The band walked through the casino floor, received by cheers. Each member greeted the press and fans with a smile while stepping out in front of the large white sheath. But first, Bobby Reynolds, the AEG Live Las Vegas’ Vice President of Booking took to the floor along side Paul Davis, the Hard Rock’s VP of entertainment and offered a Q & A session with the guys.
Reynolds asked bassist Rick Savage why the band had chosen to do a residency engagement entitled “Viva Hysteria” at the Hard Rock.
“It was a no-brainer,” Savage quipped. He said after years on the road, the show would finally give them a chance to be in one place for a change and “unpack our suitcases.” Singer Joe Elliot mentioned that both Guns N’ Roses and Motley Crue had already performed residencies at the Hard Rock and likened Def Leppard as the “Sammy Davis, Jr.” of this new-era Rat Pack.
Guitarist Phil Collen explained they had chosen to play the entirety of their 1987 “Hysteria” album for their residency because of the fun and really deep aspects of the album, not to mention all the work that went into making it, which culminated from a three-year recording project.
It was during the making of “Hysteria” when Rick Allen lost his arm.
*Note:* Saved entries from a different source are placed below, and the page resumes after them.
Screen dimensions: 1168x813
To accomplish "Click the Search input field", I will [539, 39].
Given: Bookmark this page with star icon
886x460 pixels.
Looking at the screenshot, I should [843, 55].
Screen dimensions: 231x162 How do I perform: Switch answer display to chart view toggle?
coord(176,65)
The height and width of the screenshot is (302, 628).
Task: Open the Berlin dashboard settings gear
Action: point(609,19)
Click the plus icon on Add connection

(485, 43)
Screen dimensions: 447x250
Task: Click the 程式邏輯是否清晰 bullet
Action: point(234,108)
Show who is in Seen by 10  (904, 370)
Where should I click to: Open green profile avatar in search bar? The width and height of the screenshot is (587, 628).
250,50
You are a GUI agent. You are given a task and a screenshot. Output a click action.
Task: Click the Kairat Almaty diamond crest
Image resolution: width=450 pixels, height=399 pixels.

Allen explained to the Las Vegas fans that he was lying in a hospital bed when an “electronic guy” paid him a visit and noticed that when Allen listened to his stereo, he would tap his feet along to the beat. Allen said the guy looked down at his feet and told him, “I can make you foot pedals!”
A one of a kind customized electronic drum kit was built and Allen worked hard to re-train his brain from drumming with both hands to re-channeling that information through his body and into his feet. Eventually, Allen said he learned the drum beats to help complete recordings for “Hysteria.”
The fans surrounding the band began loud applause for Allen, prompting Reynolds to unveil the special surprise piece of memorabilia that was prominently placed inside the Hard Rock’s main entrance. When the sheets came down, Allen’s custom drum kit sat distinctly upon display. It was a sincerely proud moment for the band and Allen recalled the first time he played the drum kit in 1986, saying he felt “sheer terror”. He expressed his happiness that fans would now be able to “realize what went into it” and he stared at the amazing contraption as if he were seeing an old friend. Allen spoke sentimentally, “I’m happy it’s seeing the light of day again.”
Def Leppard began their “Viva Hysteria” residency at the Hard Rock Hotel & Casino in Las Vegas Friday, which was the city’s official Def Leppard Day. The band will not only play “Hysteria” in its entirety at the show, but they say they've rehearsed 35 songs and promise a different set each night. The engagement will last until April 13. Tickets may be purchased online at the Hard Rock Hotel website.
While the band is in town, they will also headline the Rock ‘N’ Roll Fantasy Camp from April 4th to April 7th. You can reserve your spot for the fantasy camp at the Rock Camp website. For well-established rock stars, it sounds like they’ll be keeping themselves pretty busy working here, but as Joe Elliot said to the adrenaline filled crowd, “It’s about time Vegas was taken by rock ‘n’ roll!”